L’open source entro “di diritto”, è proprio il caso di dirlo, nei pubblici uffici.

Ci voleva una legge delle Stato per imporre quello che, a logica, sarebbe dovuto succedere naturalmente: sostituire i costosi programmi a pagamento con il software open source, libero ma soprattutto gratuito.

Il “Decreto Sviluppo 2012 – Misure urgenti per l’Agenda digitale e la trasparenza nella pubblica amministrazione” dell’agosto scorso, recita così:

“Le pubbliche amministrazioni acquisiscono programmi informatici o parti di essi a seguito di una valutazione comparativa di tipo tecnico ed economico tra le seguenti soluzioni disponibili sul mercato:

    a) software sviluppato per conto della pubblica amministrazione;

    b) riutilizzo di software o parti di esso sviluppati per conto della pubblica amministrazione;

    c) software libero o a codice sorgente aperto;

    d) software combinazione delle precedenti soluzioni.

Solo quando la valutazione comparativa di tipo tecnico ed economico dimostri l’impossibilità di accedere a soluzioni open source o già sviluppate all’interno della pubblica amministrazione a un prezzo inferiore, è consentita l’acquisizione di programmi informatici di tipo proprietario mediante ricorso a licenza d’uso.”

Quindi, in parole povere: precedenza al software libero nei pubblici uffici.

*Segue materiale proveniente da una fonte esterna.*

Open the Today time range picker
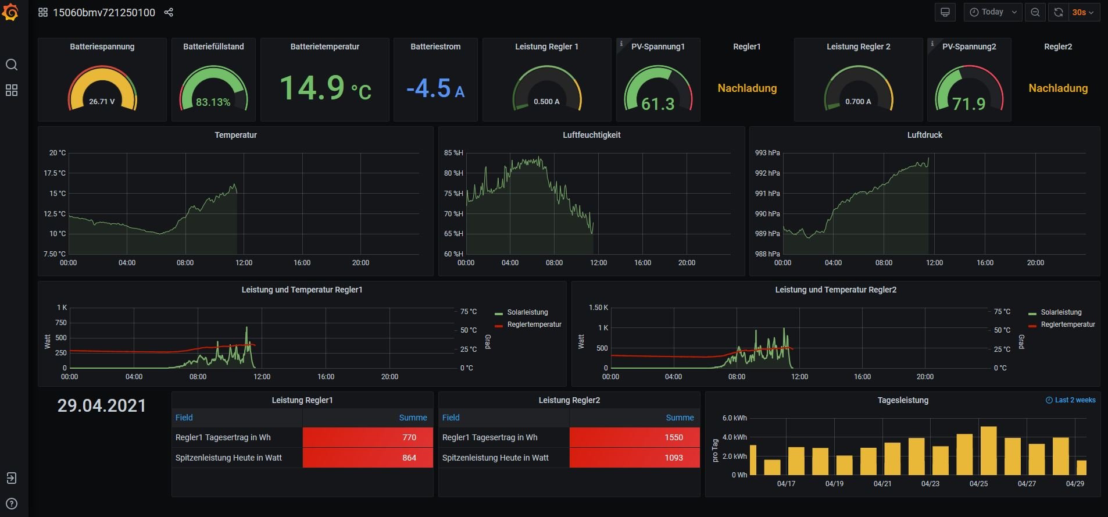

Da sempre Telecom Italia crede nell’open source. Basti pensare, per esempio, alla partnership con Red Hat (leader mondiale nella fornitura di soluzioni open source) e, tra gli altri progetti, alla piattaforma MailWare di Babel, basata su tecnologia Red Hat appunto, che permette di offrire servizi avanzati di messaging & collaboration (groupware, mobile push, fax server, VoIP, videoconferenza e instant messaging), abbattendo sensibilmente i costi operativi.